Formar mais, melhor e mais depressa, esse é o desafio. Isto implica aumentar a escala com critério, diversificar perfis e atualizar modelos formativos. O futuro exigirá não apenas mais médicos e enfermeiros, mas também técnicos de diagnóstico e terapêutica, especialistas em saúde digital, cuidadores qualificados e gestores com literacia clínica. A formação não pode permanecer refém de modelos do século passado, nem condicionada por barreiras artificiais que pouco têm a ver com a qualidade real do ensino.

Mas formar mais não chega. É preciso reter talento. A ideia de que os profissionais emigram para terem salários mais altos é uma meia verdade. Muitos partem porque as carreiras estagnam, a formação contínua é insuficiente, a motivação desaparece e o reconhecimento é escasso. Nestes casos, reter significa criar carreiras progressivas, garantir formação ao longo da vida e reforçar o sentimento de pertença. Ainda assim, a emigração não deve ser vista apenas como uma perda. Muitos profissionais portugueses lideram hoje serviços e equipas clínicas no estrangeiro, projetando internacionalmente a qualidade do nosso ensino e podendo regressar com experiência e prestígio acumulados. O essencial é manter uma relação construtiva e circular, criando condições para que quem sai possa também voltar.

Outro ponto fundamental é atrair estudantes internacionais. Portugal não conseguirá responder às necessidades futuras apenas com estudantes nacionais. Receber e integrar alunos estrangeiros, sobretudo em áreas com maior défice de profissionais, é uma oportunidade estratégica: parte deles irá fixar-se no país, suprindo carências e reforçando a diversidade do sistema.

Este é também um teste de maturidade para o ensino superior — estamos realmente preparados para formar mais, melhor e de forma mais ágil? A resposta tem de ser afirmativa e o esforço conjunto. O ensino privado é parte do plano A, não como alternativa, mas como parceiro estratégico, já a contribuir com formação especializada, cobertura territorial, capacidade de adaptação e forte orientação para a prática e a empregabilidade.

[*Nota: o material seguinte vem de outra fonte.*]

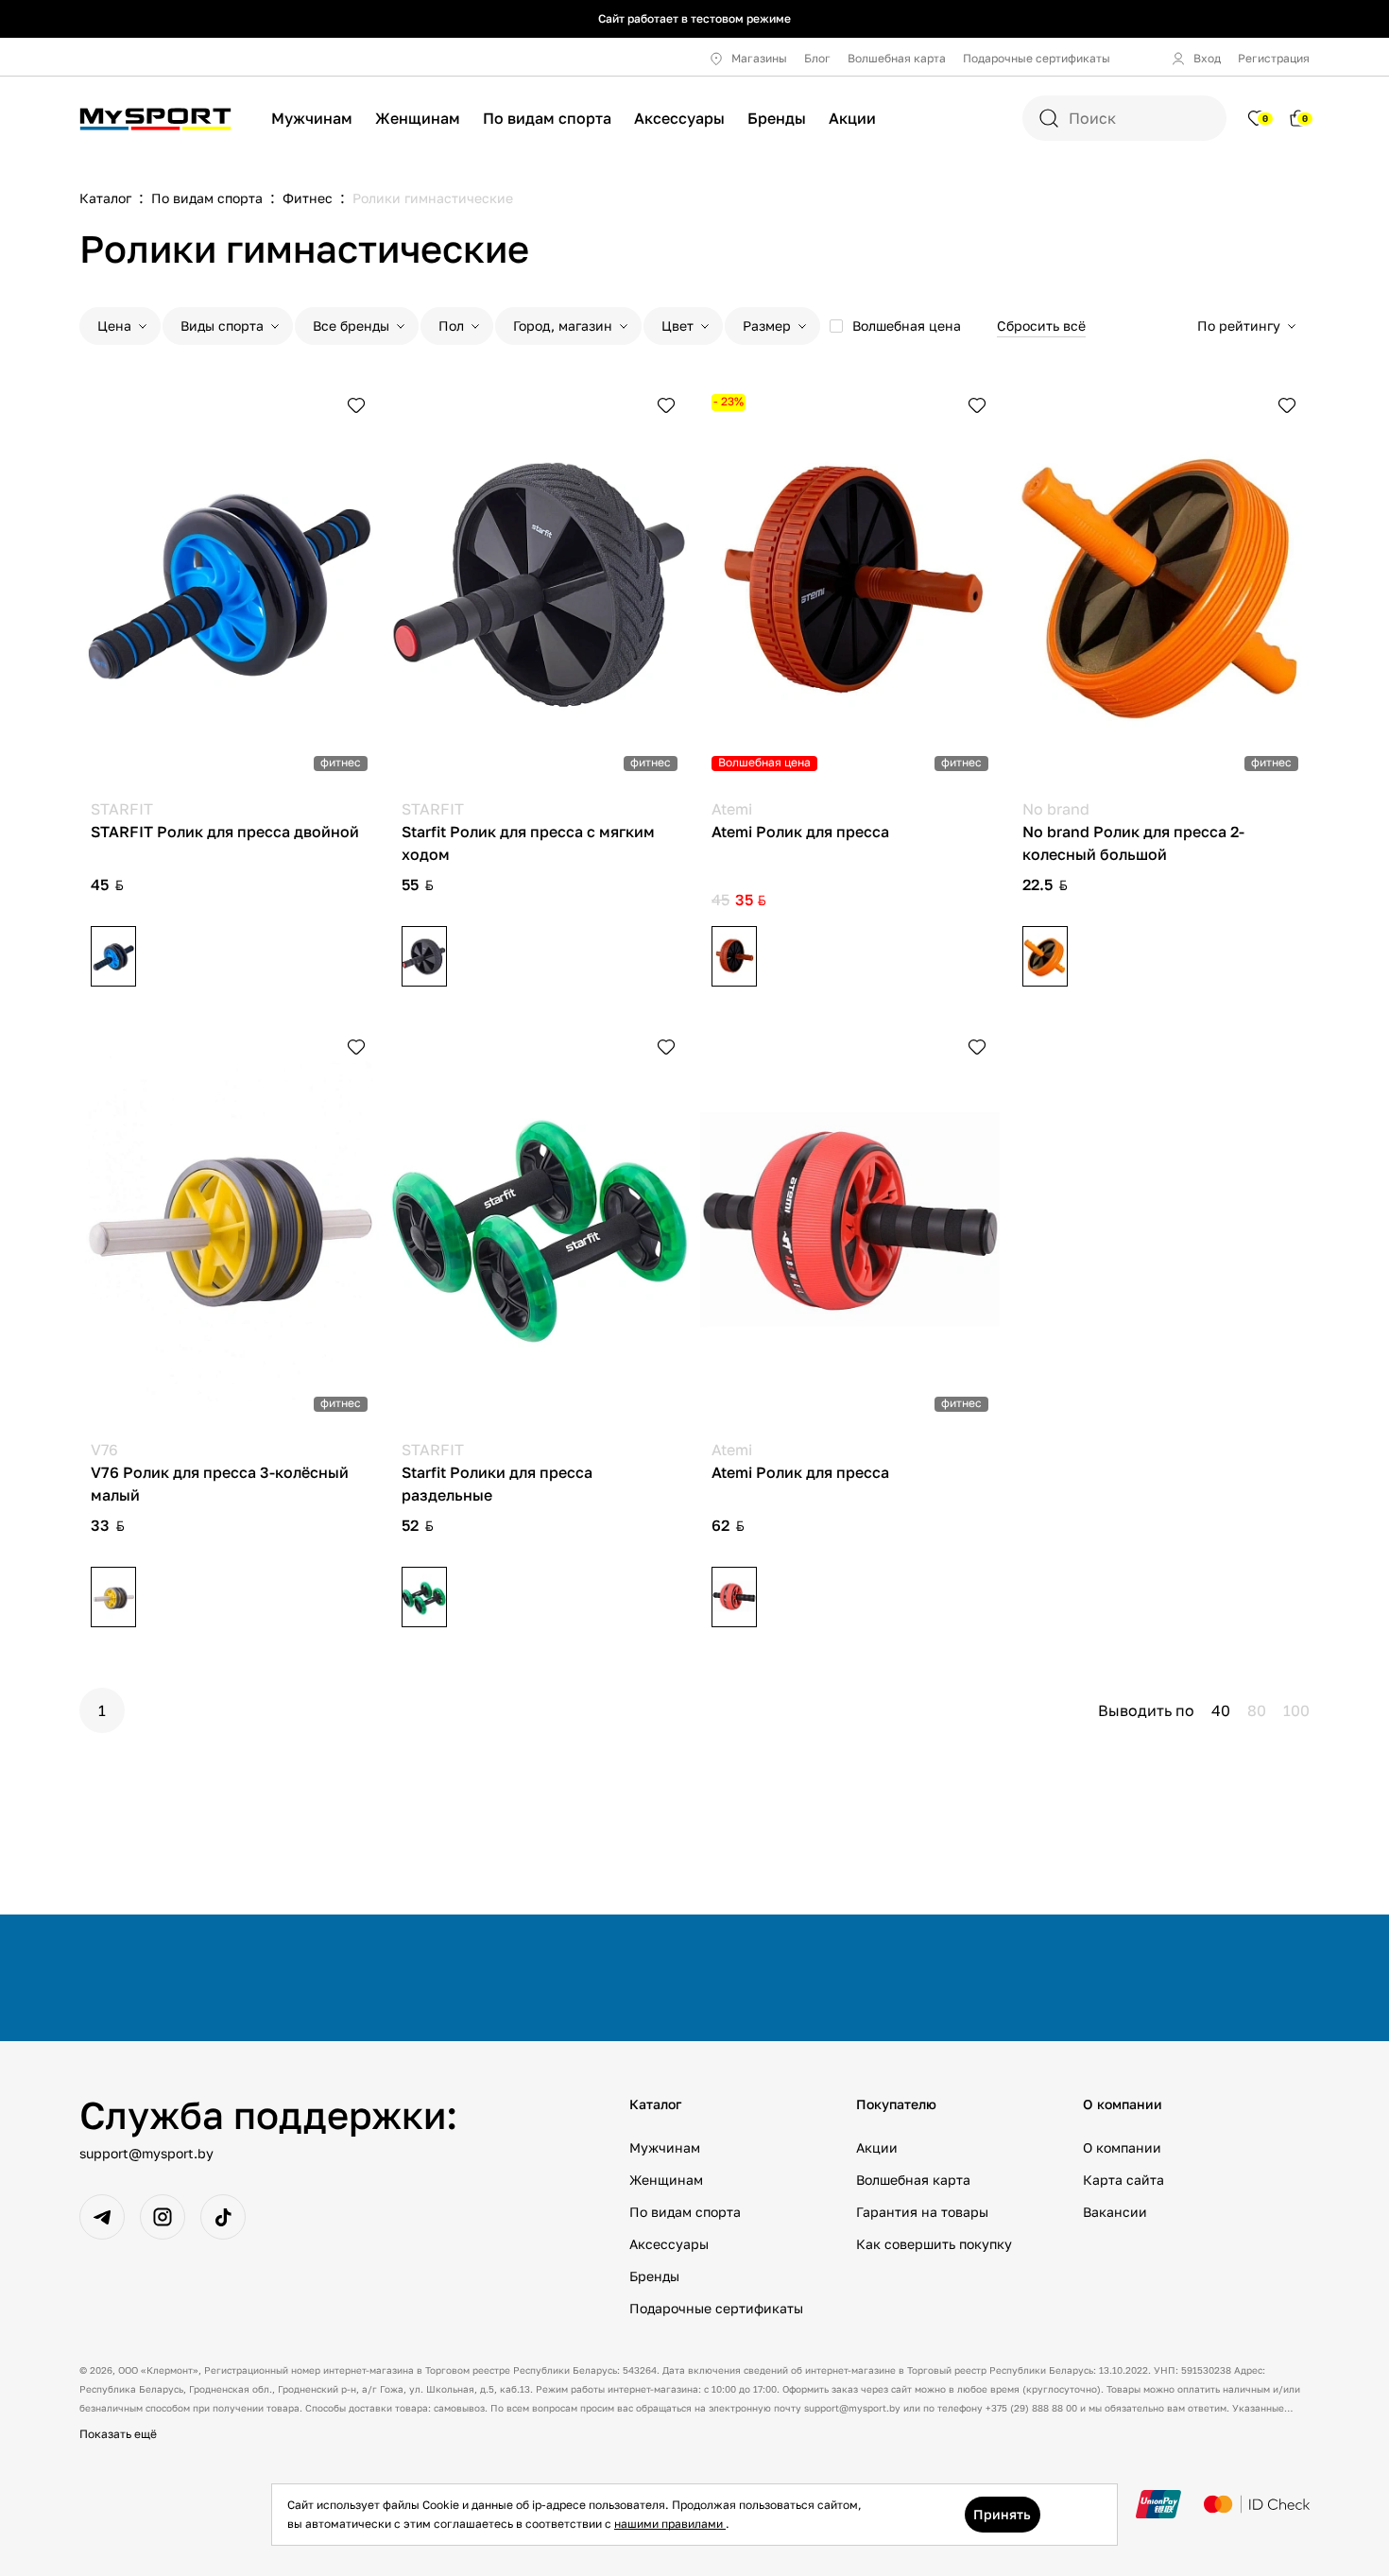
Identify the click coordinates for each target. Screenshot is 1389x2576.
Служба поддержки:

As instituições privadas têm demonstrado agilidade na criação de novas valências, flexibilidade de modelos de ensino e ligação direta ao mercado de trabalho. Muitas vezes são pioneiras na resposta a mudanças tecnológicas ou sociais, oferecendo ensino de qualidade, exigência académica, impacto económico e compromisso social. A cobertura territorial, a diversificação da oferta e a capacidade de adaptação tornam o setor privado indispensável ao sistema nacional de ensino superior. Não se trata apenas de “suprir vagas”, mas de abrir caminhos onde antes não havia um percurso possível.

Cabe agora ao sistema, através das suas políticas e planeamento, refletir esse entendimento. Contudo, o reconhecimento ainda não se traduz em instrumentos claros de política pública. É fundamental integrar o ensino superior privado no planeamento estratégico nacional, nas respostas estruturais às carências do país, nos programas de financiamento competitivo e nas redes de cooperação científica. Não basta reconhecer informalmente, é preciso agir em conformidade.

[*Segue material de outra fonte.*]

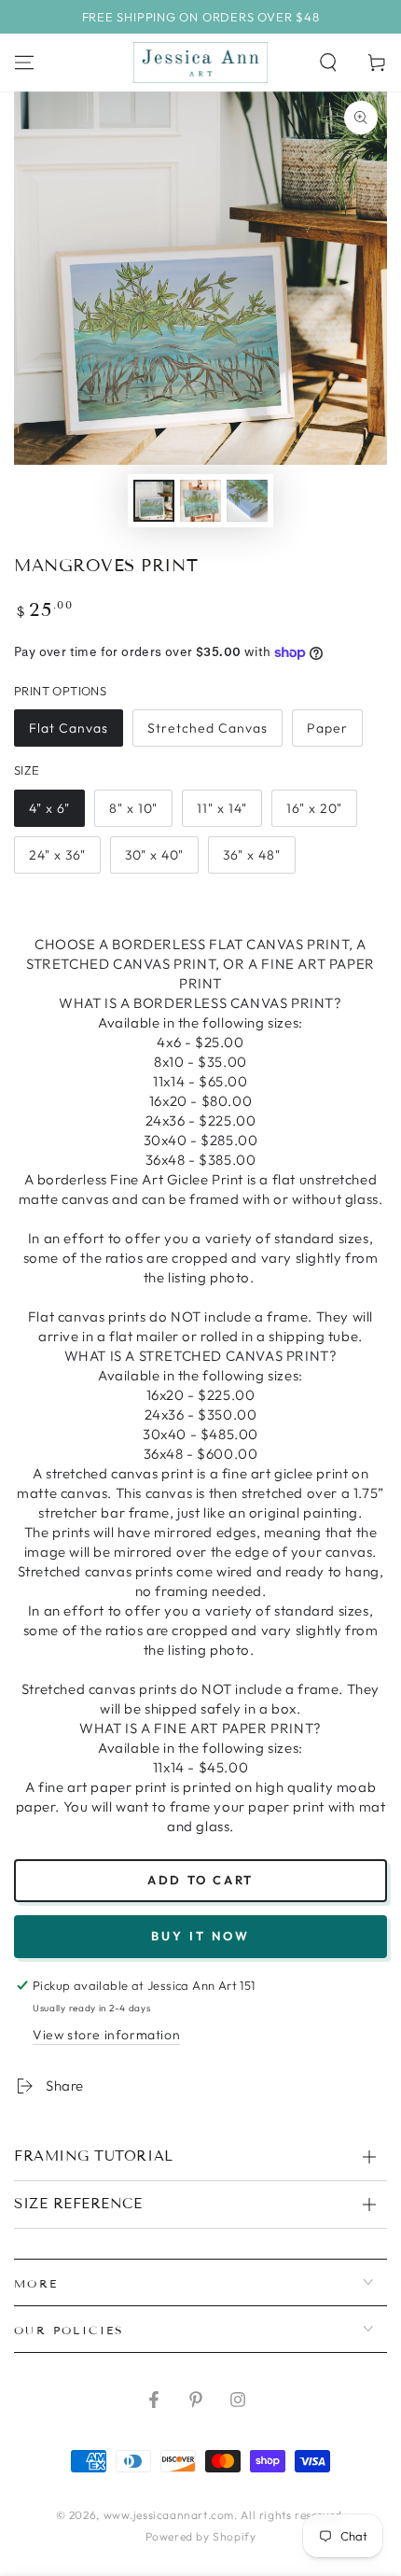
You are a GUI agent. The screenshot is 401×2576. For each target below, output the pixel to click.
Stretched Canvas (207, 728)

O país precisa de mais ensino superior, em mais lugares, com mais especialização e ligação à economia real. O setor privado, com quatro décadas de experiência e reconhecimento internacional, já está a contribuir e pode fazer muito mais. Não por falta de vontade, mas por falta de enquadramento institucional claro que valorize o seu papel.

Estamos aqui para formar, inovar, criar emprego, fixar talento e servir Portugal. A crise da força de trabalho em saúde não se resolve com retórica, mas com decisões políticas firmes: escala, qualidade, planeamento estratégico, investimento sustentado e cooperação real. O ensino superior privado não é um complemento, é parte integrante do Plano A para o futuro do país e Portugal não pode, nem deve, prescindir dele.